Significance. If the sampling and analysis hold, the work supplies concrete, practitioner-grounded evidence on an under-studied population and could directly inform tooling, guidelines, and training for PTM reuse. The mixed-method design and focus on downstream (rather than model-building) developers are strengths that distinguish it from prior taxonomies of AI failures.
major comments (2)
- [§3 and §4] §3 (Study Design) and §4 (Participant Demographics): the central claim that downstream developers' perspectives shape risk recognition requires the 16+86 sample to capture relevant variation among practitioners who reuse PTMs in general AI-based software. No recruitment channels, inclusion/exclusion criteria, screening questions, or verification that participants actually reuse PTMs (as opposed to training models themselves) are reported. This omission directly undermines the generalizability asserted in the abstract and motivation sections.
- [§5 and §6] §5 (Findings) and §6 (Discussion): several reported concerns and challenges are presented as representative of the population, yet the paper provides no response rate, non-response analysis, or comparison of the sample against known demographics of PTM-reusing developers. Without these, the mapping from observed practices to the claim that risks are “inadvertently overlooked” rests on an unverified convenience sample.
minor comments (2)
- [Abstract] The abstract sentence describing the survey is truncated (“a survey of 86 practitioners,”).

▶ PROMPT A
In the peer review, which two sections of the paper does the first major comment address?
▶ PROMPT B
Please output the peer review text between "- [§5 and §6]" and "unverified convenience sample.", inclusive.
▶ PROMPT C
Go on with the peer review from its last sentence.
The lines after this review are not needed for anything here.

▶ PROVIDED DATA
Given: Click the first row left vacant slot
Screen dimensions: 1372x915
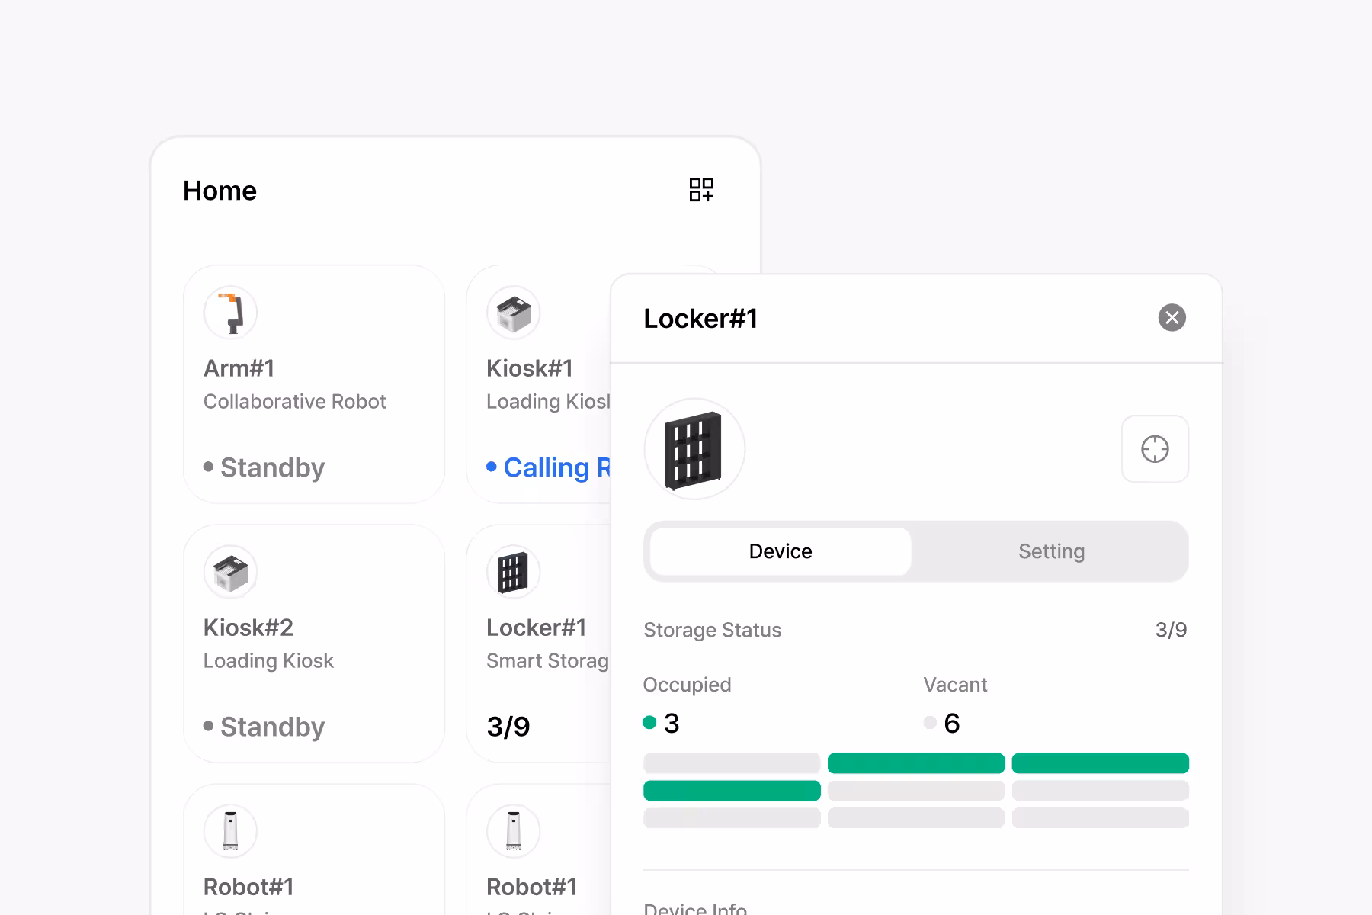Looking at the screenshot, I should coord(732,763).
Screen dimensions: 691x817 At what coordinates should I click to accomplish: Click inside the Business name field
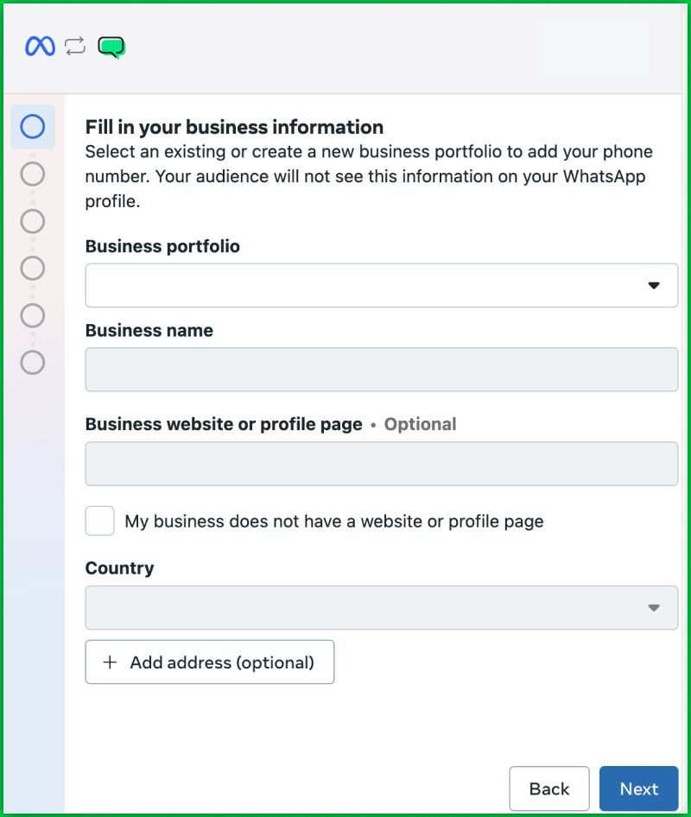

▶ OUTPUT A
§3 (Study Design) and §4 (Participant Demographics).

▶ OUTPUT B
- [§5 and §6] §5 (Findings) and §6 (Discussion): several reported concerns and challenges are presented as representative of the population, yet the paper provides no response rate, non-response analysis, or comparison of the sample against known demographics of PTM-reusing developers. Without these, the mapping from observed practices to the claim that risks are “inadvertently overlooked” rests on an unverified convenience sample.

▶ OUTPUT C
- [Tables/Figures] Table and figure captions should explicitly state the number of respondents per item and any filtering applied.
Simulated Author's Rebuttal
We thank the referee for the constructive feedback on our mixed-methods study. The comments highlight opportunities to strengthen the reporting of our sampling approach, which we will address in revision. Our point-by-point responses follow.
read point-by-point responses
-
Referee: [§3 and §4] §3 (Study Design) and §4 (Participant Demographics): the central claim that downstream developers' perspectives shape risk recognition requires the 16+86 sample to capture relevant variation among practitioners who reuse PTMs in general AI-based software. No recruitment channels, inclusion/exclusion criteria, screening questions, or verification that participants actually reuse PTMs (as opposed to training models themselves) are reported. This omission directly undermines the generalizability asserted in the abstract and motivation sections.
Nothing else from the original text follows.